Fragmento:
----------

El eterno retorno en Nietzsche es para nosotros una idea compleja y, a la vez, licenciosa. No sugiere, solamente, un regreso constante a lo que ya ha sido, sino que también esboza una contemplación filosófica del cómo enfrentamos y moldeamos nuestro futuro en el presente, invitación a la especulación sobre el significado de la acción y la percepción del tiempo. ¿Cómo afrontamos el futuro si sabemos que inevitablemente se nos presentará una y otra vez en un ciclo sin fin? ¿Cómo no rechinar los dientes y patalear sin tregua? La premisa del eterno retorno en Nietzsche desencadena una importante interrogante: ¿Cómo nos gustaría que fuese nuestra vida si tuviésemos que vivirla, una y otra vez, de igual manera, infinitas veces? Esta suposición implica que cada momento de nuestra existencia, con todas sus alegrías y sufrimientos, se repetiría exactamente de la misma manera una y otra vez, por toda la eternidad.
La abstracción del eterno retorno conlleva una carga existencial abrumadora. Nietzsche plantea que si aceptamos la posibilidad del eterno retorno debemos vivir nuestras vidas de tal manera que estaríamos dispuestos a experimentar cada momento, incluso los más dolorosos, una y otra vez, para siempre. Esto puede generar una sensación de profunda soledad existencial, ya que supone la confrontación del individuo con la responsabilidad de su propia existencia y el peso de sus elecciones más importantes. La soledad, en el contexto del eterno retorno, no es simplemente la ausencia de compañía física, o incluso espiritual, sino una sensación de aislamiento frente al eterno ciclo de la vida. El individuo se enfrenta a la realidad de unicidad en esta experiencia y la urgencia de encontrar su propio significado y propósito en un universo aparentemente indiferente a sus meditaciones más íntimas.
El eterno retorno, como casi todas las propuestas nietzscheanas, cuestiona la comprensión convencional del tiempo y la linealidad. En lugar de asumir el tiempo como una progresión unidireccional, el eterno retorno sugiere que el tiempo es cíclico y sempiterno. Esta noción confronta al individuo con la inmensidad y la fugacidad de su propia existencia en el gran esquema de lo real y las cosas. La confrontación consciente con la eternidad puede generar una sensación de temor y asombro puesto que el individuo se enfrenta a la realidad de que su vida, con todos sus momentos fugaces y efímeros, se repetiría incesantemente en un lapso temporal sin fin aparente. Esta comprensión metafísica del tiempo aniquila la idea de progreso y desarrollo lineal, rudimentos propios del nihilismo y la filosofía de Hegel, invitando al nietzscheano a reconsiderar la interrelación del pasado, presente y futuro.

----------

Información mostrada:
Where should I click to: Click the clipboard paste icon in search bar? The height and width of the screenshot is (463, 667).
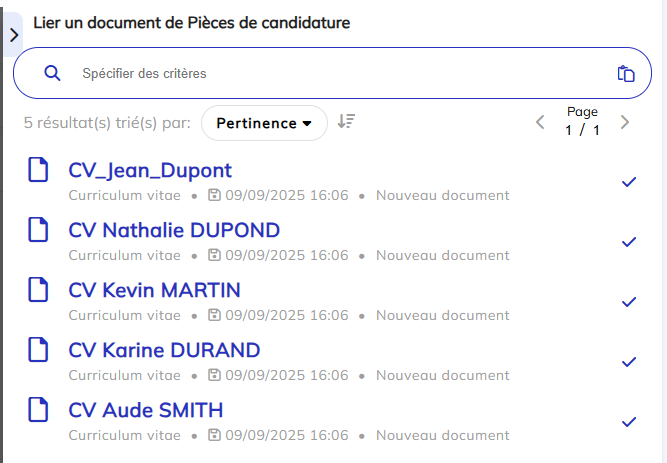coord(626,74)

----------

Consigna 1:
¿Concuerdan con el texto sobre el eterno retorno las afirmaciones siguientes? Responde sí o no a cada una y cita las palabras del texto que lo deciden.
(a) En el contexto del eterno retorno, la soledad es simplemente la ausencia de compañía física.
(b) El eterno retorno sugiere que el tiempo es cíclico.
(c) La idea de progreso y desarrollo lineal se presenta como propia del nihilismo y de la filosofía de Hegel.
Consigna 2: ¿Qué preguntas formula el texto sobre el eterno retorno? Enuméralas todas, copiadas tal como aparecen en él.
Consigna 3: ¿Puedes proseguir el texto sobre el eterno retorno a partir de su última oración?

Respuesta escrita 1:
(a) No: "no es simplemente la ausencia de compañía física, o incluso espiritual, sino una sensación de aislamiento frente al eterno ciclo de la vida".
(b) Sí: "el eterno retorno sugiere que el tiempo es cíclico y sempiterno".
(c) Sí: "la idea de progreso y desarrollo lineal, rudimentos propios del nihilismo y la filosofía de Hegel".

Respuesta escrita 2:
1. ¿Cómo afrontamos el futuro si sabemos que inevitablemente se nos presentará una y otra vez en un ciclo sin fin?
2. ¿Cómo no rechinar los dientes y patalear sin tregua?
3. ¿Cómo nos gustaría que fuese nuestra vida si tuviésemos que vivirla, una y otra vez, de igual manera, infinitas veces?

Respuesta escrita 3:
Mientras que la posición ideológica del nihilismo, llámese cristianismo, hegelianismo, dialéctica, kantianismo o, incluso, schopenhauerismo-budista, abogaría por una infinitud del sujeto y su alma, la posición trágica de Friedrich Nietzsche se deja ver, más claro que nunca, en el siguiente fragmento del aforismo de La ciencia jovial, que reza:
El peso más pesado. –Qué pasaría si un día o una noche se introdujera a hurtadillas un demonio en tu más solitaria soledad para decirte: ‘Esta vida, tal como la vives ahora y la has vivido, tendrás que vivirla no sólo una, sino innumerables veces más; y sin que nada nuevo acontezca, una vida en la que cada dolor y cada placer, cada pensamiento, cada suspiro, todo lo indeciblemente pequeño y grande de tu vida habrá de volver a ti, y todo en el mismo orden y la misma sucesión —como igualmente esta araña y este claro de luna entre los árboles, e igualmente este momento, incluido yo mismo. Al eterno reloj de arena de la existencia se le dará la vuelta una y otra vez- ¡y tú con él, minúsculo polvo en el polvo!’ (Nietzsche, 2010, pp. 531-532).
Compréndase bien: no se trata, por lo tanto, de negar la voluntad o la finitud, en nombre de una infinitud falsa y desmesurada, como aquellas mostradas en las distintas formas del nihilismo, tan repudiadas por Nietzsche. Por el contrario, se trata de afirmar esa finitud, infinitamente. Eso es, en suma, lo trágico: Dionisos (la música) contra el Crucificado: ahora se entiende. El que muere porque sí, versus el que lo hace, por todos nosotros. Tragedia pura, sin el drama obstaculizante (humano, demasiado humano) de la existencia religiosa. Para Nietzsche, decir existe es lo mismo que decir finito, temporal, mortal. En una palabra, vital. Y a eso, sólo puede suceder un sí, como el sí que se la da la propia vida.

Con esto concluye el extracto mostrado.